- Your instructions -
List every line below that contains the word "toolbar", copying each such line in full.

- Dataset entries -
· · · · · · ·

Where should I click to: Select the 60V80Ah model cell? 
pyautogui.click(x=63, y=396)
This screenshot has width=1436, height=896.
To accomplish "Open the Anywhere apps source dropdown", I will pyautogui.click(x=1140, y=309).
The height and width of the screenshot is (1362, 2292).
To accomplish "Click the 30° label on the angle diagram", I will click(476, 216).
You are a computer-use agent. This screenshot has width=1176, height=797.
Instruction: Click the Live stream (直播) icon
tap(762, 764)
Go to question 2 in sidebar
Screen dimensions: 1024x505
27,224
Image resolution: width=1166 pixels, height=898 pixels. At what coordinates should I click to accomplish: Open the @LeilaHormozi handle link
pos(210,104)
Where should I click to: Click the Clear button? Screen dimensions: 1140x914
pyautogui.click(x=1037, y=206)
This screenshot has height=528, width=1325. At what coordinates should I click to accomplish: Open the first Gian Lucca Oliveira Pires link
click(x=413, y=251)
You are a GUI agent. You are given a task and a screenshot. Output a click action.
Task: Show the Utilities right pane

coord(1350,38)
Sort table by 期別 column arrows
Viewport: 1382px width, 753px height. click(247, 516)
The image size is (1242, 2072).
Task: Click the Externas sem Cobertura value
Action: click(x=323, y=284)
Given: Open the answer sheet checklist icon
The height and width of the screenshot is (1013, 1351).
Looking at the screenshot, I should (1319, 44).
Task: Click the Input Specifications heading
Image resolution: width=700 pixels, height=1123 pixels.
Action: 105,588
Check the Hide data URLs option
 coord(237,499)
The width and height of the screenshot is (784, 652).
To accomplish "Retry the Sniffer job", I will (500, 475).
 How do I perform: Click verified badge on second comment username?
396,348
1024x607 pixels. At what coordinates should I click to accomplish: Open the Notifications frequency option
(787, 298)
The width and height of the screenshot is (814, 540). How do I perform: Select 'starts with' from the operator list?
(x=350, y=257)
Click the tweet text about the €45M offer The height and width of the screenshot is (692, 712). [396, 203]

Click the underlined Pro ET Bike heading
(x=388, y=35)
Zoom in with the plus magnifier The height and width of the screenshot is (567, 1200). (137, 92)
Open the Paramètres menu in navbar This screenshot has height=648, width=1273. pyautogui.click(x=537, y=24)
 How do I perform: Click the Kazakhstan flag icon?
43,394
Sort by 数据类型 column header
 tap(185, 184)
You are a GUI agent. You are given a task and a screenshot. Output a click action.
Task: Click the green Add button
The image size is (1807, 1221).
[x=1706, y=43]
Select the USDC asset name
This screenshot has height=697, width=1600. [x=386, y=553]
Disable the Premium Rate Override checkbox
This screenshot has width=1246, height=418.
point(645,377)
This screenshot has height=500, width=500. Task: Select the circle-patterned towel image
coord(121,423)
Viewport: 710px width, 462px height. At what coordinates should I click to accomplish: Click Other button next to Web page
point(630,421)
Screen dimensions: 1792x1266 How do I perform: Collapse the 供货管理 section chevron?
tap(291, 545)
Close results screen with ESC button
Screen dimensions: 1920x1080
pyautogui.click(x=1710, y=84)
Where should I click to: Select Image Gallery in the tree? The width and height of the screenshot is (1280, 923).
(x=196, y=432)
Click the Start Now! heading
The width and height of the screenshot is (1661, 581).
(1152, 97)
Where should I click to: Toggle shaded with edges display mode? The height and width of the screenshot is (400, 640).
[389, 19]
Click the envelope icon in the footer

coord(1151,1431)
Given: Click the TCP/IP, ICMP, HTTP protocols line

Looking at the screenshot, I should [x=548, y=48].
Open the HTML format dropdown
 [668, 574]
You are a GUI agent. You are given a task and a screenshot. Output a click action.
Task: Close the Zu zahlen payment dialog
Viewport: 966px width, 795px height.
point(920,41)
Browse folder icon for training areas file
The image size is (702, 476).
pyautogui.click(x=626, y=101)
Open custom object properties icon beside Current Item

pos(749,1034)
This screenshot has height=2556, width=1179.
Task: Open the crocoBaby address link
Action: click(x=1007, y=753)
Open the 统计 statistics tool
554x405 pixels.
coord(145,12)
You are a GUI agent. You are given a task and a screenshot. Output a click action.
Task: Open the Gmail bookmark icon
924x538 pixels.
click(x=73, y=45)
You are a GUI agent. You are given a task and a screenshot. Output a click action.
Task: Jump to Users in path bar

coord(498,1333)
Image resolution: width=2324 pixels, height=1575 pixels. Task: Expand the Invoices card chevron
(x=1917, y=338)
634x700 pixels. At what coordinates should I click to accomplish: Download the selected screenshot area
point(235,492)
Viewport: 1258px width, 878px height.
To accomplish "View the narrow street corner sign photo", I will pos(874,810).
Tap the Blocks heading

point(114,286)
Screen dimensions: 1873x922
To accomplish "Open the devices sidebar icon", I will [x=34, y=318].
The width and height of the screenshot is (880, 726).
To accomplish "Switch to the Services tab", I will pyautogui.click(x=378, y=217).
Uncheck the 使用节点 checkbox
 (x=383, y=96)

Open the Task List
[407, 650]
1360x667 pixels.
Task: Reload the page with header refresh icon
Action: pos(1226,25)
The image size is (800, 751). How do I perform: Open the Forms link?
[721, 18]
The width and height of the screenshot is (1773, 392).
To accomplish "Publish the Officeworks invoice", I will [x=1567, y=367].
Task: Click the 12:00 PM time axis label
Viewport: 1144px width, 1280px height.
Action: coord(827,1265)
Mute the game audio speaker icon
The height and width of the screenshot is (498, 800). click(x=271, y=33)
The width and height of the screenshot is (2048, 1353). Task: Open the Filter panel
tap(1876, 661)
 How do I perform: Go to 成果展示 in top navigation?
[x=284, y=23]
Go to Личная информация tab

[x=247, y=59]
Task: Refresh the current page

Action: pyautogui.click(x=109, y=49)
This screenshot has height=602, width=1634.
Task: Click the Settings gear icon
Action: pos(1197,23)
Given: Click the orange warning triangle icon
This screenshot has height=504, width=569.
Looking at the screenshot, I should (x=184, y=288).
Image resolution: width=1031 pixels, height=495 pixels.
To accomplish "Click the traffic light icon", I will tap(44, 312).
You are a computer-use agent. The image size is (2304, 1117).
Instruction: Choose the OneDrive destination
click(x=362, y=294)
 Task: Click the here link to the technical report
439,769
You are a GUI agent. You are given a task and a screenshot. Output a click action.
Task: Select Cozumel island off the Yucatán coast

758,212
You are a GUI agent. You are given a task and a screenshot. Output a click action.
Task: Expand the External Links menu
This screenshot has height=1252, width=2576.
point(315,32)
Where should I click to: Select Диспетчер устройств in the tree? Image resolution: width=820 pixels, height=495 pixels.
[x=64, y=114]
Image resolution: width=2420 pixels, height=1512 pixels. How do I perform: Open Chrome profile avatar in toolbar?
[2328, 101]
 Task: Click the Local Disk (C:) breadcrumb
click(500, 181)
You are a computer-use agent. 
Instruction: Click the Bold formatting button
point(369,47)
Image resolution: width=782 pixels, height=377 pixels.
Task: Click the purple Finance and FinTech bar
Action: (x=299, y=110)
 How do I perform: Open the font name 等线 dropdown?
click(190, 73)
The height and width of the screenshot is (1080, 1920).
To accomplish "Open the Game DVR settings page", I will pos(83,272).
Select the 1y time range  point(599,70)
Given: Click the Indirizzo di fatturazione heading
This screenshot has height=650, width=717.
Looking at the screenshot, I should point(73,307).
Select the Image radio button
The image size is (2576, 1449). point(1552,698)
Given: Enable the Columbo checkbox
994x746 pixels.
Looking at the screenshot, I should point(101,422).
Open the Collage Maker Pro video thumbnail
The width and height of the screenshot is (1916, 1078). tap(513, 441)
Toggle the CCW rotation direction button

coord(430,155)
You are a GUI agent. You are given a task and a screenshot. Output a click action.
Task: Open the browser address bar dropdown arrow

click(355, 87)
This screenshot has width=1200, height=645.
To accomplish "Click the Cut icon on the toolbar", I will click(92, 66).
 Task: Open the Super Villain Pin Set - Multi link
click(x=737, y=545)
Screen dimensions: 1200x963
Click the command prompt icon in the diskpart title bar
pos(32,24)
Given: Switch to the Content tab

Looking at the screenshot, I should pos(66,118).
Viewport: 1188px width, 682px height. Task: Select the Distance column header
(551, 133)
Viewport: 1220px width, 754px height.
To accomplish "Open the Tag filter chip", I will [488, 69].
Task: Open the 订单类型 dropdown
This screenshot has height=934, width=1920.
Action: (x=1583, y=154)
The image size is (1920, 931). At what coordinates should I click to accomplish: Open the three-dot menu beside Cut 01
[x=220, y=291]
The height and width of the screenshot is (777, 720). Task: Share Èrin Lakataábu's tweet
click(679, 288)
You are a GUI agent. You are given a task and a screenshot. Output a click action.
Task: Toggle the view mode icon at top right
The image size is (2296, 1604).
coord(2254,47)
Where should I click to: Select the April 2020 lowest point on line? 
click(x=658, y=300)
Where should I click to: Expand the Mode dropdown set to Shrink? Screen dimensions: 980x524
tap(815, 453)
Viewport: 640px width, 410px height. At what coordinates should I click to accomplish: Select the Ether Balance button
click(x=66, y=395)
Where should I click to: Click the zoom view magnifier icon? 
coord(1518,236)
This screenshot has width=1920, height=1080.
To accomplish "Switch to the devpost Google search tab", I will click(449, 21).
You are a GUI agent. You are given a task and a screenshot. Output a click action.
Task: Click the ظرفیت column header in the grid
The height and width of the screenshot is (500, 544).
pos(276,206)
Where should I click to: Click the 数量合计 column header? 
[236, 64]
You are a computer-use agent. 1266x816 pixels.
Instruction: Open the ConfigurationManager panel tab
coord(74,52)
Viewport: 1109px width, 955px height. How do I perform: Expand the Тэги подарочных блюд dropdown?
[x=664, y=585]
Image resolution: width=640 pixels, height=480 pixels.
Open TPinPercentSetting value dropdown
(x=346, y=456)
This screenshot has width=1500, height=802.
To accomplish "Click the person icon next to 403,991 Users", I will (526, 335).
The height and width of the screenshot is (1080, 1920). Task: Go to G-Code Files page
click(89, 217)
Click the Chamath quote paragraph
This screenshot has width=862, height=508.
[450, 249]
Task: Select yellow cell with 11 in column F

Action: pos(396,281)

· · · · · · ·

- Result -
Image resolution: width=2420 pixels, height=1512 pixels. How do I perform: Open Chrome profile avatar in toolbar?
To accomplish "Click the Cut icon on the toolbar", I will click(92, 66).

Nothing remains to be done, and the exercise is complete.